§ **Passage for review**:
Thawing Korean ties?
October 6, 2014The last 18 months have been some of the most fraught and unfriendly in the history of inter-Korean relations. The North's state media has labeled South Korean President Park Guen-hye a "crafty prostitute" and threatened to turn Seoul into a "sea of fire." The South, for its part, has increasingly taken a hard line on relations with Pyongyang and pushed ahead with plans for reunification on its own terms.
So Korea-watchers were momentarily stunned when three of the most powerful men in North Korea arrived in the South Korean city of Incheon on October 4 to ostensibly attend the closing ceremony of the Asian Games.
The three key men are Hwang Pyong-so, vice-chairman of the National Defense Commission and second-in-command after Kim Jong Un. Some observers believe Hwang may be more in charge of the day-to-day running of North Korea than Kim.
Hwang was accompanied by Kim Yang-gon, head of the United Front Department of the Workers' Party of Korea and point man in Pyongyang's relations with Seoul, and Choe Ryong-hae, who took charge of the Korean People's Army's Political Bureau in 2012.

§ **Task list**:
- A) In the article on inter-Korean relations, what event were the three North Korean officials ostensibly in Incheon to attend?
- B) Please explain, in one to three sentences, why the article on inter-Korean relations says Korea-watchers were momentarily stunned by the visit to Incheon.
- C) Write a continuation of the article on inter-Korean relations, starting after its last sentence.

§ **Stored data**:
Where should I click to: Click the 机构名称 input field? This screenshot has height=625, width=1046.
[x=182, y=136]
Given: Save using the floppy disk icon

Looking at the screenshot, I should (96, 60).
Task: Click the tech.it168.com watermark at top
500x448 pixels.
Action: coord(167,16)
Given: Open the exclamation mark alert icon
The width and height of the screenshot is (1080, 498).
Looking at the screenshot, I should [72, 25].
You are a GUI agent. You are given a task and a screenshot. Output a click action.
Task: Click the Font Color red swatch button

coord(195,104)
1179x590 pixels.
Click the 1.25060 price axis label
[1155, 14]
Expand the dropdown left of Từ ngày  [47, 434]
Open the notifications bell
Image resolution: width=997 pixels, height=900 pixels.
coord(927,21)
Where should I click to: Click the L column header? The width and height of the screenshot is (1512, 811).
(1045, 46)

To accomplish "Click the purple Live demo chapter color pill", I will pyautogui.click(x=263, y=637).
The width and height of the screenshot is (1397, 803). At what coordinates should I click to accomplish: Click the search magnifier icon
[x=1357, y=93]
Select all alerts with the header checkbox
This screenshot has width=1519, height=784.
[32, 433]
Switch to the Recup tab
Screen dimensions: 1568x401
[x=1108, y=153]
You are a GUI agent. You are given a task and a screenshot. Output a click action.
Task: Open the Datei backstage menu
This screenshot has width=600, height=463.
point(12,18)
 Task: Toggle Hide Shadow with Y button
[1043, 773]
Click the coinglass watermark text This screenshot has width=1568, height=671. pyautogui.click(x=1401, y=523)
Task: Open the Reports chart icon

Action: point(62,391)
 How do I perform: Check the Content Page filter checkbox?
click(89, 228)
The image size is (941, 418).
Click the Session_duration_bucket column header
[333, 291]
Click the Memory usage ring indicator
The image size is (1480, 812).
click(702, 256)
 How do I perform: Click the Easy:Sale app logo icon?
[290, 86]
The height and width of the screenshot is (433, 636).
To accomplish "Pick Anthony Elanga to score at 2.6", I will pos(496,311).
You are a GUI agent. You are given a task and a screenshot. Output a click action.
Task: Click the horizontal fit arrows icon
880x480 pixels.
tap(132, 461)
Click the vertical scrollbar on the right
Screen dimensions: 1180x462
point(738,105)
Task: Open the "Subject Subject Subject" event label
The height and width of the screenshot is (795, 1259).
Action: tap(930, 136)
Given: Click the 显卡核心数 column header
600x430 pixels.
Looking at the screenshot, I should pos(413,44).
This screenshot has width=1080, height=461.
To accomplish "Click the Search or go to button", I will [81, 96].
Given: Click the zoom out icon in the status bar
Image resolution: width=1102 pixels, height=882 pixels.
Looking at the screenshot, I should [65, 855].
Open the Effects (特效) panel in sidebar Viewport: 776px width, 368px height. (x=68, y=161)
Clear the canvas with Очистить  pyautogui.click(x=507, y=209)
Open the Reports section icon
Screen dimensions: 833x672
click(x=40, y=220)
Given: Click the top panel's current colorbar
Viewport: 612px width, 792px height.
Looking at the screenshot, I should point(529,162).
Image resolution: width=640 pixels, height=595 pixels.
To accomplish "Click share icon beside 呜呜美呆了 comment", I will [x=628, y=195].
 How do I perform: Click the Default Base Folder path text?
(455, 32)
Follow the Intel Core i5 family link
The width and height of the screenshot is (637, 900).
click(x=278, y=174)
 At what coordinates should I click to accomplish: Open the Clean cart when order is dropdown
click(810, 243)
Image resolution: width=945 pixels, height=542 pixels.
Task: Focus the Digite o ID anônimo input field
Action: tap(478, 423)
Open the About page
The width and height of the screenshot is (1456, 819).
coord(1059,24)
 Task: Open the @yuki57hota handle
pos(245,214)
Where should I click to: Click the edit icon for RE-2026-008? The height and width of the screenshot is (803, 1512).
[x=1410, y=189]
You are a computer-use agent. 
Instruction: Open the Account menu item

§ **Outputs in order**:
- A) The closing ceremony of the Asian Games.

- B) The visit came after 18 months that were some of the most fraught and unfriendly in the history of inter-Korean relations. During that time, North Korean state media called President Park Guen-hye a "crafty prostitute" and threatened to turn Seoul into a "sea of fire," while the South took an increasingly hard line toward Pyongyang.

- C)
Renewed hopes
South Korean Prime Minister Chung Hong-won held a 14-minute meeting with the 11-member strong delegation from Pyongyang at the stadium used for the Asian Games. Although both sides avoided discussing the sensitive topics that have dogged bilateral relations, Chung emerged from the meeting expressing hopes of a breakthrough that Seoul has been seeking.
The most concrete development was that the North Korean side agreed to resume reconciliation talks between late October and early November, although analysts warn that there is still a long way to go before the North Korean delegation's visit can be seen as a decisive breakthrough.
"North Korea's policy, as we have seen time and again over the years, has been to make overtures, get something in return for that - whether it be aid, money or assistance in building a light-water nuclear reactor - and to then go back to behaving badly," pointed out Robert Dujarric, director of the Institute of Contemporary Asian Studies at the Japan campus of Temple University.
"They have been able to do that because no one wants to go to war and the North Koreans know that," he told DW.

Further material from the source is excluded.